How is the North represented in Get Carter

How is the North represented in Get Carter?

In the film “Get Carter” one of the main themes is the north/ south divide.  It shows Newcastle as being a very bleak city through out the entire film.

The first visual example of this theme is the Train sequence.
 Carter starts out on the train in a very sunny and green background, this being the south, then as he approaches Newcastle it slowly gets greyer and more industrial. Also he becomes more distorted from civilized as he takes drugs on the train this is to show that Carter is a northerner and going back to Newcastle is changing him back to his old ways. Never the less Carter sees himself as being above people from the north shown by him reading a novel whilst everyone else on the train are reading tabloid news.

The next example of the North/ South divide is the pub scene.  In this scene the minute Carter walks through the door everyone in the room stares him down. These people staring at Carter either look unkempt or old or both. Carter clicks at the bar staff and ask them to put his pint in a tall thin glass, this refers to carter’s perception of himself, and he considers himself sophisticated. Next to carter there is a man with only six fingers, which is a visual signifier that people from the north are mutants compared to those in in the south.

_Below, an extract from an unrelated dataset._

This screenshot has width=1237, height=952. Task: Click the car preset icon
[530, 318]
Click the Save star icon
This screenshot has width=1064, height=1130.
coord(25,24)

The next scene that signifies the north is the marching band scene. In this scene Carter and Edna (un married)  are having sex and in the background is the marching band. The marching band signifies a community in a derelict city; this is reinforced by the marching band, marching through the city and the background of the band being old grey buildings, left from World War 2.  In the bedroom we see a poster over the bed that says, “what would Jesus do?”  This is and indication of the loss of morality in England after the swinging sixties.